Vers-la-beaute

 

 "Il ne parlait jamais de lui et arborait sans cesse une mine de fin novembre."

Antoine Duris est enseignant aux Beaux-Arts à Lyon. Il exerce son métier avec passion et nul n'était préparé à le voir brusquement tout quitter pour devenir gardien de salle au Musée d'Orsay. Face aux tableaux, en particulier ceux de Modigliani, il semble retrouver un peu de sérénité. Antoine a vécu une rupture et d'autres choses, bien plus traumatisantes, que l'on découvrira peu à peu, qui pourraient expliquer son besoin de beauté pour continuer à vivre...

Ah là là, ce David Foenkinos est décidément épatant. Après Deux soeurs , navet formidable et désopilant, je n'étais pas fâchée au point de renoncer à le lire définitivement. Je ne suis pas rancunière et cet auteur m'a rendue  heureuse bien des fois ("La délicatesse", "Nos séparations"...)
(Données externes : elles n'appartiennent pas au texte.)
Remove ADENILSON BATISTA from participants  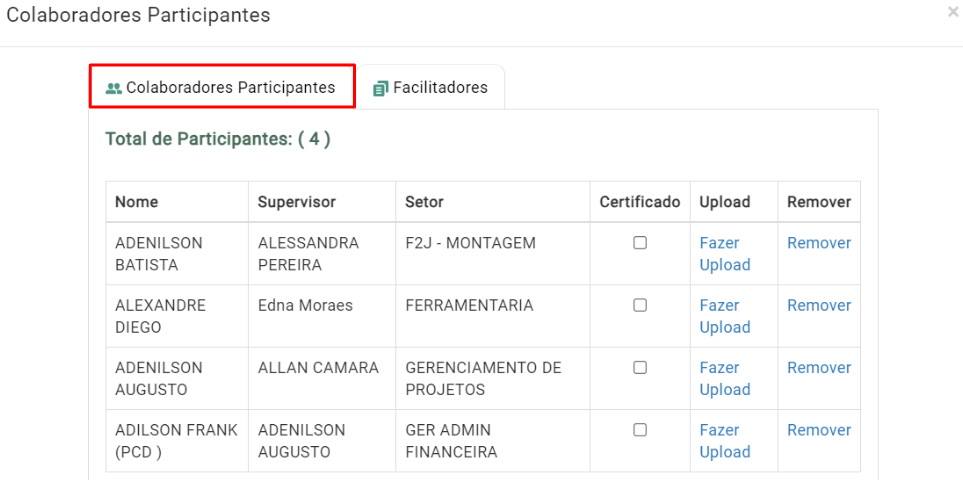[x=819, y=243]
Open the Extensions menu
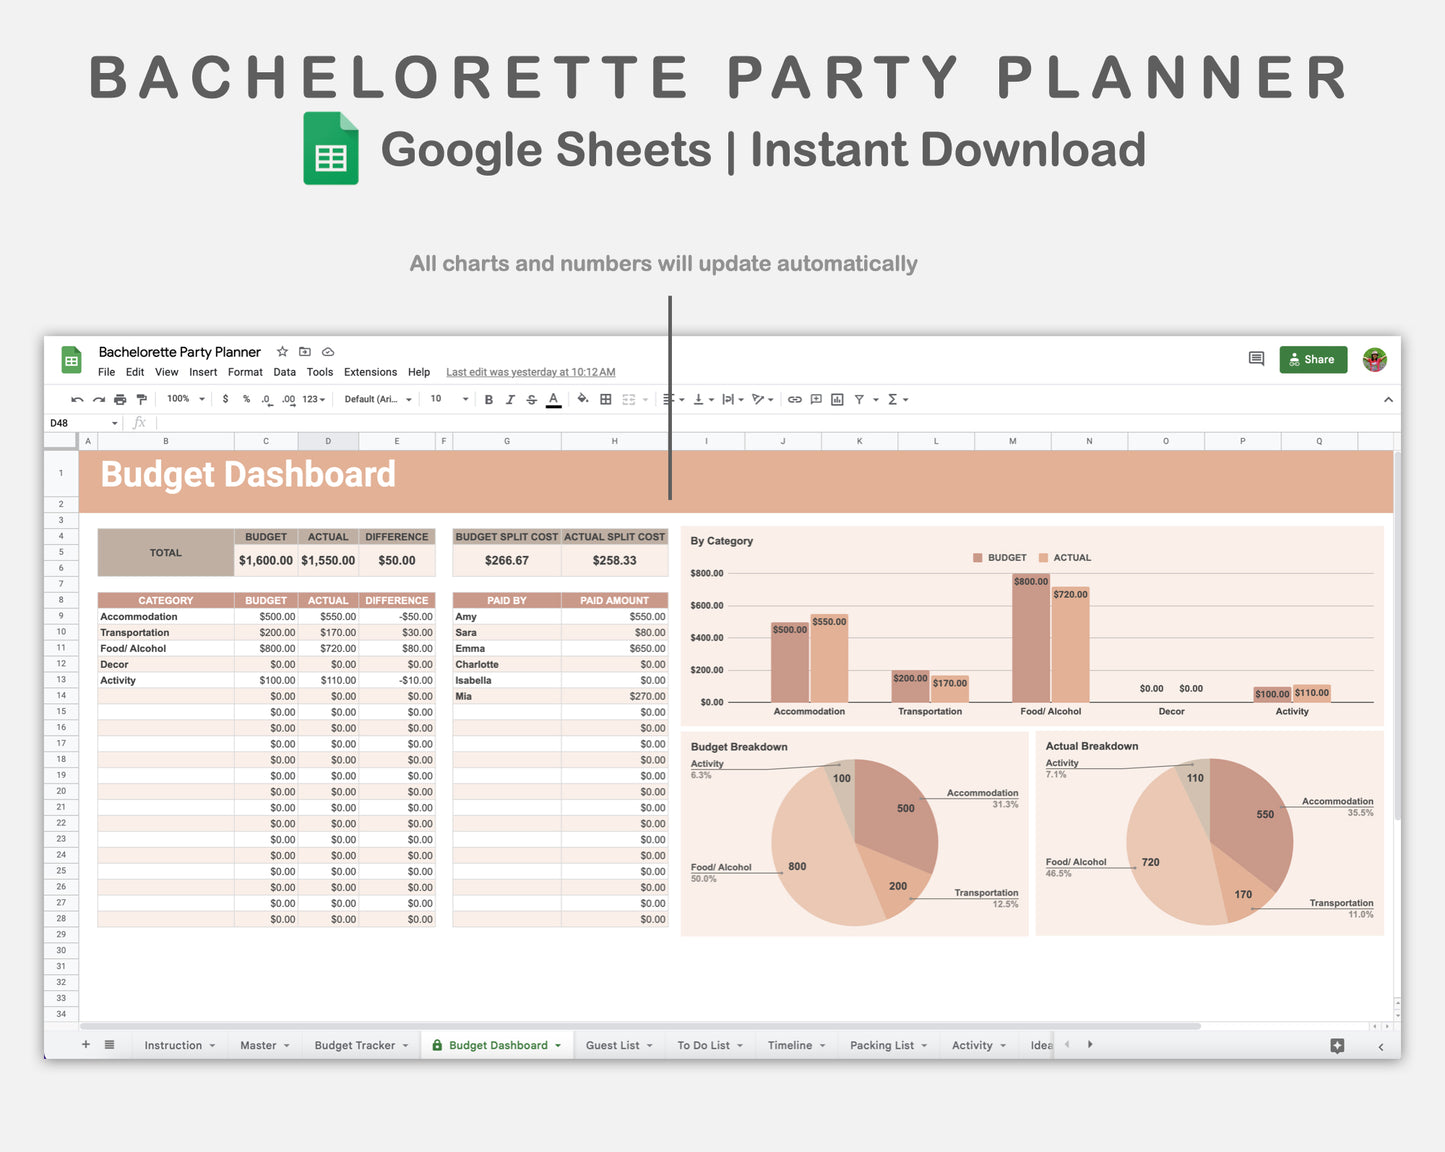 point(370,372)
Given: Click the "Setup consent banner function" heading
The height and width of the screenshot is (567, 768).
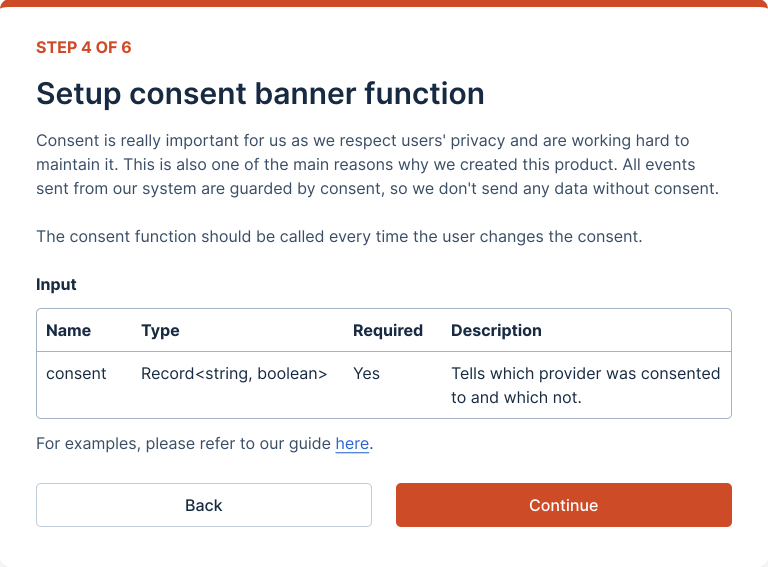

C'est que le bonhomme est capable du pire (précédemment cité) comme du meilleur : "Vers la beauté" appartient clairement à la seconde catégorie. Voilà un livre à la fois doux et âpre, lumineux et sombre, avec toujours, cet humour déséspéré à la Foenkiki, et ce sens de la formule très personnel qui fait sourire mais pique aussi un peu les yeux... Le personnage d'Antoine, et encore plus celui de la jeune artiste Camille, dont les histoires sont liées par un drame dont je ne dirai rien  m'ont singulièrement touchée. Il y a de la force et de la profondeur dans ce livre-là, une délicatesse que j'ai eu plaisir à retrouver et qui était une des raisons pour lesquelles j'aimais David Foenkinos à ses débuts. Ce côté lunaire et doux. Sauf qu'ici, tout n'est pas doux, loin s'en faut. La réalité qu'ils tentent de fuir se rappelle aux personnages avec une brutalité inhabituelle chez Foenkinos.

En bref, ce roman sur l'art, la beauté vécue comme une nécessité, l'amour et les gens qui souffrent et s'en sortent (ou pas), est un petit bijou.

"De sa position assise, il allait découvrir la sociologie humaine. Certains ne disaient pas"j'ai visité le Musée d'Orsay" mais "j'ai fait Orsay", un verbe qui trahit une sorte de nécessité sociale; pratiquement une liste de courses. Ces touristes n'hésitaient pas à employer la même expression pour  les pays :"J'ai fait le Japon l'été dernier..." Ainsi, on fait les lieux maintenant. Et quand on va à Cracovie, on fait Auschwitz."